Standing stone, Timoney Hills, Co. Tipperary
Co. Tipperary |
Stone Monuments
Scattered across the undulating pasture of Timoney Park in County Tipperary are the survivors of what was once one of the largest concentrations of standing stones in Ireland, and possibly one of the most puzzling.
More than two hundred stones, of red sandstone and conglomerate, once occupied two adjoining townlands here, arranged with no obvious pattern or alignment, except for a single stone circle in the townland of Cullaun. They do not march in rows, they do not form a clear monument. They simply stand, or stood, at intervals across the grass, as if placed without ceremony or forgotten intention.

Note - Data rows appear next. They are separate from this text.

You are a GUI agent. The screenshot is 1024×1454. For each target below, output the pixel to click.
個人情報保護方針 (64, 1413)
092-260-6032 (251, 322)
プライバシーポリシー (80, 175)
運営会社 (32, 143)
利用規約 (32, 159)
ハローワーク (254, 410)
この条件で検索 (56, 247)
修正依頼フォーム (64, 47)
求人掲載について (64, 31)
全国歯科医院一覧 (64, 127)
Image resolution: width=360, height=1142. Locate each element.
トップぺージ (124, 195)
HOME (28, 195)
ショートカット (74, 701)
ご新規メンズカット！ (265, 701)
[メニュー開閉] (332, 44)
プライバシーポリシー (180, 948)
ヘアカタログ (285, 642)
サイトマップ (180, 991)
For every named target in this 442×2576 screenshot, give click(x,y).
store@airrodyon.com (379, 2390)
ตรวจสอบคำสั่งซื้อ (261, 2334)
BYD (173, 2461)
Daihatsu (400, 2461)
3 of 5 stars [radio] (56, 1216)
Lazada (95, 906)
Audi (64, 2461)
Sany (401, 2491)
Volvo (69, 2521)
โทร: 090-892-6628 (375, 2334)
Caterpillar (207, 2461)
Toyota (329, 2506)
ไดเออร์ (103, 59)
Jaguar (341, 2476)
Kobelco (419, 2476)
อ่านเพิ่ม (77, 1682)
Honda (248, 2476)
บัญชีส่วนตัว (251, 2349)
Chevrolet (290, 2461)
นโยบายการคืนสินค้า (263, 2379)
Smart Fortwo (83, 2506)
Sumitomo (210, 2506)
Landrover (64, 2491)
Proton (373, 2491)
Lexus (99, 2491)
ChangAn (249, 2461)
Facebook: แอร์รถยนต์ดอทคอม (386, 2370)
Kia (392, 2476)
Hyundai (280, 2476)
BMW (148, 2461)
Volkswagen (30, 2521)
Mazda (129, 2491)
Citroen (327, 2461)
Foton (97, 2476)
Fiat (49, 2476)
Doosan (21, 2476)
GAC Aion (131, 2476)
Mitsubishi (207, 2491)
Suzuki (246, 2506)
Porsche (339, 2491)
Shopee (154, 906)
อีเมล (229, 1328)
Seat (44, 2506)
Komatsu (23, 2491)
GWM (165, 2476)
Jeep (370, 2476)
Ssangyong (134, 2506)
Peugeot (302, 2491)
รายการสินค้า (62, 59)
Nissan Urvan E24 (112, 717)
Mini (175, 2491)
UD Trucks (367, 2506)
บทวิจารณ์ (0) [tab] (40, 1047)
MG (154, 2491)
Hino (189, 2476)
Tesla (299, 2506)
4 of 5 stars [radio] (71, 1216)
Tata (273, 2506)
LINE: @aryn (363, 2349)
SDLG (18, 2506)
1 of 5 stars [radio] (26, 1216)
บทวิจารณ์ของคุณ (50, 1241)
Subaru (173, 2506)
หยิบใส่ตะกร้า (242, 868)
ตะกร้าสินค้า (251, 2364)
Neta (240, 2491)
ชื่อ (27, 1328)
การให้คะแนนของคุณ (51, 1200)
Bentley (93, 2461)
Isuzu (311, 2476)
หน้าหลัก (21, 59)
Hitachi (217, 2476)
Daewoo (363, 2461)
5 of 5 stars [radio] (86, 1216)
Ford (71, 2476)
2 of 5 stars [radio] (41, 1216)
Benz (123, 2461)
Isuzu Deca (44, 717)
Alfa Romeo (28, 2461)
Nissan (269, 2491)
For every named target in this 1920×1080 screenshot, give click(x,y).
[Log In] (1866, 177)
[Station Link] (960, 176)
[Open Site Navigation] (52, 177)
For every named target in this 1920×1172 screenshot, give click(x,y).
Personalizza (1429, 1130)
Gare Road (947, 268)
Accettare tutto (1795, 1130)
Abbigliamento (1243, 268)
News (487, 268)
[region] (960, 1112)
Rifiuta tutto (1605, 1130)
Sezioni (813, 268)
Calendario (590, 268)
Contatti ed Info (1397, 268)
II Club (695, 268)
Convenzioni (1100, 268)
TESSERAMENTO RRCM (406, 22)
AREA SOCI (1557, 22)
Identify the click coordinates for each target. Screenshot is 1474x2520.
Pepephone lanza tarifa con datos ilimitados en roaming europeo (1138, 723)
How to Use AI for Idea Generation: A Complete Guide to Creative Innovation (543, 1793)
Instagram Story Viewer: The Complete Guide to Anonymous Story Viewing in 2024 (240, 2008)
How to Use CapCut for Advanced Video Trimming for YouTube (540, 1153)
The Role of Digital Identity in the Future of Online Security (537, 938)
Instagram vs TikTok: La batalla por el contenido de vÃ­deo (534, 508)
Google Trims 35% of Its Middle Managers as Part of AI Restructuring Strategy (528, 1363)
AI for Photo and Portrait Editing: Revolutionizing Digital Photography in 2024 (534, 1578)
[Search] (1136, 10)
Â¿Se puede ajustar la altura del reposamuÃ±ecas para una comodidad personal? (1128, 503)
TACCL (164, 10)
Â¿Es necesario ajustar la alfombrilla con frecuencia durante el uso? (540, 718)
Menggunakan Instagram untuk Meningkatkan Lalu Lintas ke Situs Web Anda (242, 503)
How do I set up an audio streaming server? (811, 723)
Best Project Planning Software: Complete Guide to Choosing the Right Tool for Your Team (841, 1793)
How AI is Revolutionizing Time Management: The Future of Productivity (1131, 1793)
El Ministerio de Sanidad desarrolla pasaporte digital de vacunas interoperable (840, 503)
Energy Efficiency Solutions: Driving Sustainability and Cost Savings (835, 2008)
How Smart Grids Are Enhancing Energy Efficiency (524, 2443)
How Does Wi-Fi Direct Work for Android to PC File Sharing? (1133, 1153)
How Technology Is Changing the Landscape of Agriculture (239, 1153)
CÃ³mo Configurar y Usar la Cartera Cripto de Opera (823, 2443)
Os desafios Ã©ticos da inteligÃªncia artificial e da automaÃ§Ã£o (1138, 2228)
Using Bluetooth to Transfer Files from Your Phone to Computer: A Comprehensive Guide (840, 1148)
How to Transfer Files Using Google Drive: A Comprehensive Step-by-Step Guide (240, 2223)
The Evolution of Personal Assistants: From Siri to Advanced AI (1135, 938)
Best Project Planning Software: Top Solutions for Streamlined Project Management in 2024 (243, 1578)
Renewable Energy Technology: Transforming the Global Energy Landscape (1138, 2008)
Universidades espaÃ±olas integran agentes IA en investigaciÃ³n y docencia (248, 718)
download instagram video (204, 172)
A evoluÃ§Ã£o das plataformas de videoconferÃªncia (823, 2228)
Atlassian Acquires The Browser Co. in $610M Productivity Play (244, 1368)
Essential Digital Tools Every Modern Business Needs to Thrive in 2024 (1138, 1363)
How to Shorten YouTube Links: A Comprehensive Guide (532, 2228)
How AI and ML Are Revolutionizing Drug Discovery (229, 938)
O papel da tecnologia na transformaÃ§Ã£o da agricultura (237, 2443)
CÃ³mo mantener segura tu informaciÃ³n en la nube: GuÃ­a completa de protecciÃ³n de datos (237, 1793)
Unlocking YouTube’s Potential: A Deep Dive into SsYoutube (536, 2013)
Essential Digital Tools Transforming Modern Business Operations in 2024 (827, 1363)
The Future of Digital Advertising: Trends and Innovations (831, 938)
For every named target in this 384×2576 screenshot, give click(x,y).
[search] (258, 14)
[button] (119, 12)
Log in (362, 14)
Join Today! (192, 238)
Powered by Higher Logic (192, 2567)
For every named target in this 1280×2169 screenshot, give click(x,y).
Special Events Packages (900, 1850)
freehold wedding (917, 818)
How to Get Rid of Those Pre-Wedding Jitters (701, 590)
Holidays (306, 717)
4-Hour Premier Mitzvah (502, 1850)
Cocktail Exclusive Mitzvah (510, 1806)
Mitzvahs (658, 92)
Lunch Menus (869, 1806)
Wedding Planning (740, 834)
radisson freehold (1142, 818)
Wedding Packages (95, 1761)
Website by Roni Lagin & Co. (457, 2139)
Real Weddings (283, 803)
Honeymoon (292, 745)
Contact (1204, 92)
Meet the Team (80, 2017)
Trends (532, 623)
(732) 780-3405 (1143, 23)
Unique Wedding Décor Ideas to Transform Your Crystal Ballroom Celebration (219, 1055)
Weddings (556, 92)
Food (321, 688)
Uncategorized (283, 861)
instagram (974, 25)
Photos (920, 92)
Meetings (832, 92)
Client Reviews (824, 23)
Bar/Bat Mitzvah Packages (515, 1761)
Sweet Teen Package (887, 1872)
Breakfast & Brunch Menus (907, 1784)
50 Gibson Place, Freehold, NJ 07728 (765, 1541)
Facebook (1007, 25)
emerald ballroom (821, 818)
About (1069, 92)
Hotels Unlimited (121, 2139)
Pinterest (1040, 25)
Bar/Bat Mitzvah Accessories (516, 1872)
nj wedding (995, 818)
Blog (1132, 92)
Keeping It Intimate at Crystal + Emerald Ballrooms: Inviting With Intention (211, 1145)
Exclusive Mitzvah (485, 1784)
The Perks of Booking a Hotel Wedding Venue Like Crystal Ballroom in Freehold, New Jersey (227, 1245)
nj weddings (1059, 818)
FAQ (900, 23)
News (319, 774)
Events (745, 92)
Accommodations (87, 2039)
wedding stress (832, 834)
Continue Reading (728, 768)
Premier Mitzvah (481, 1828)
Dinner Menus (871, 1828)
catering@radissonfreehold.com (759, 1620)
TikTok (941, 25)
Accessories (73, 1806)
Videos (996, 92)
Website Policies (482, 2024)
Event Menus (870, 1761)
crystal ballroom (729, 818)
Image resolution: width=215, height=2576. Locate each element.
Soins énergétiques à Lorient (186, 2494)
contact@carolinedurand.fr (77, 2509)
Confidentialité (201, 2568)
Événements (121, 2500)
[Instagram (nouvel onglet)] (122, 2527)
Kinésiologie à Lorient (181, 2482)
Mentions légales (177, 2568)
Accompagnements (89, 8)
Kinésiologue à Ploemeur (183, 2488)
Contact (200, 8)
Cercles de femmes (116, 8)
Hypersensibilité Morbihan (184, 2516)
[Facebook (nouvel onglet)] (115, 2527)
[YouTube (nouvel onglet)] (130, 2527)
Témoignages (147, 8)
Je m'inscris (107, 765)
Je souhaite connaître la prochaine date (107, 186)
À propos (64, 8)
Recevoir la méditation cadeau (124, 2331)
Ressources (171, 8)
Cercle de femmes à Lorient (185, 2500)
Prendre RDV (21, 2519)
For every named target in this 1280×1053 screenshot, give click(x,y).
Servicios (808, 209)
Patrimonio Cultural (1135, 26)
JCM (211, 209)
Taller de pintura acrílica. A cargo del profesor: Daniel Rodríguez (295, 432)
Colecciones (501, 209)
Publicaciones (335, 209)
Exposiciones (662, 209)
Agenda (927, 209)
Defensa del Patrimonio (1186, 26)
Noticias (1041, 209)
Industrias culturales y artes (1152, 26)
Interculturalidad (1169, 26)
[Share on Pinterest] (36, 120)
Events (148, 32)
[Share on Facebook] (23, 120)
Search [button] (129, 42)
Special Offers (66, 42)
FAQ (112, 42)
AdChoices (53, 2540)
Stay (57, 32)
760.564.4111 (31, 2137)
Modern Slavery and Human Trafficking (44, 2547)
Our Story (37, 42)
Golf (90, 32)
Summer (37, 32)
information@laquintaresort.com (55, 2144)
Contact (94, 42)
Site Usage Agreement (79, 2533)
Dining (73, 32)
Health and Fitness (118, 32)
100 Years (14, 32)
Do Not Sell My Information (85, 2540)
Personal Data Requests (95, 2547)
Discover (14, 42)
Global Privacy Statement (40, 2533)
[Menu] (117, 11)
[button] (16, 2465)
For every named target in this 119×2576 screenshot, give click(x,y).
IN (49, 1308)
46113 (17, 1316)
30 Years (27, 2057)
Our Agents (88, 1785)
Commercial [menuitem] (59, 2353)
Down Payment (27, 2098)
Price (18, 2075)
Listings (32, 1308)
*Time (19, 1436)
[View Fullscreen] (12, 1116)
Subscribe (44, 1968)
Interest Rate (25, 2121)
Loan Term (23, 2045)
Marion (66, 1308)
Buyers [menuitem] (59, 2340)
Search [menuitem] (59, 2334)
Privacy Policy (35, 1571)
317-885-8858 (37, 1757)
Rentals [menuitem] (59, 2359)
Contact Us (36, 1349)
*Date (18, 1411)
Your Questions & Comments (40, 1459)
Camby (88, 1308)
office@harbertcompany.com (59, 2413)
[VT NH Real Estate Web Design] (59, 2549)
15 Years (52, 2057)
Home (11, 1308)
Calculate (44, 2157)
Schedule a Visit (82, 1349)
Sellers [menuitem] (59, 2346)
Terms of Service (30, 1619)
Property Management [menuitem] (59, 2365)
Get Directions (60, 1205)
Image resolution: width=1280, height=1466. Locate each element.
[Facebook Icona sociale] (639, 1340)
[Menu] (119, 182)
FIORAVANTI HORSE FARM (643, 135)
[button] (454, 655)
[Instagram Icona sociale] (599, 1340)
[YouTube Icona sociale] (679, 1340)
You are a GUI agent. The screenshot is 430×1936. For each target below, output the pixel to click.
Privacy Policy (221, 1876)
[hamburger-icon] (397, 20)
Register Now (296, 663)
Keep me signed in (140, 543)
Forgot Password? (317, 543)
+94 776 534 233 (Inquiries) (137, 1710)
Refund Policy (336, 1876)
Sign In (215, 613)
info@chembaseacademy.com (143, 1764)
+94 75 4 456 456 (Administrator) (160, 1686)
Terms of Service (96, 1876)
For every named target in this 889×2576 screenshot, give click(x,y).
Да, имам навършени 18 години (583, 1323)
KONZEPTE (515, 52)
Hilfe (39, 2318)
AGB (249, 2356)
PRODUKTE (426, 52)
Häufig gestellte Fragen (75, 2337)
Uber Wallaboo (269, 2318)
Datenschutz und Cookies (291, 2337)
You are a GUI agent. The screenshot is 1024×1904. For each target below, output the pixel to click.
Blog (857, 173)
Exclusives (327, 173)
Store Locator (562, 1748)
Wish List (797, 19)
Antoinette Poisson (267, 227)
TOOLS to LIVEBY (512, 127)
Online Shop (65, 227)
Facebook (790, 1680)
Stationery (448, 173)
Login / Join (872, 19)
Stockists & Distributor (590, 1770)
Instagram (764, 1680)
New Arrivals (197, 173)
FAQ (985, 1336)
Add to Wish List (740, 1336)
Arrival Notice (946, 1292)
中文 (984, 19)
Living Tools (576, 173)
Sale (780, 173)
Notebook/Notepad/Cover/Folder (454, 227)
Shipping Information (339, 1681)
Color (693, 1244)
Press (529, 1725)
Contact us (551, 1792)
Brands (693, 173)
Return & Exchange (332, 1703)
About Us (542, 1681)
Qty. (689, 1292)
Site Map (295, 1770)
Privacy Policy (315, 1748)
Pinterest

When the Inspector of National Monuments surveyed the area between 1934 and 1936, he counted 221 stones still upright or recoverable across Timoney Hills and Cullaun, noting that a number had already been lost. By the time the Archaeological Survey of Ikerrin was published in 1984, the picture was worse: 245 stones had been mapped in total, but 70 had been removed, along with five cairns, a type of stone mound often associated with burial, that have since disappeared entirely. The individual stone recorded here, one of eleven in this particular field alone, is modest in scale, 0.85 metres high and rectangular in section, oriented north to south, with no packing stones visible around its base. It was catalogued as stone 5G on the 1934 to 1936 survey map. What complicates the entire site is the fact that all of these stones sit within the landscaped estate of the Parker-Hutchinson family at Timoney Park. That setting has led some to question whether the stones are genuinely ancient monuments or whether they were, at least in part, arranged or augmented by estate improvers in a later century, a practice not unknown among landed families with a taste for the antiquarian and the atmospheric.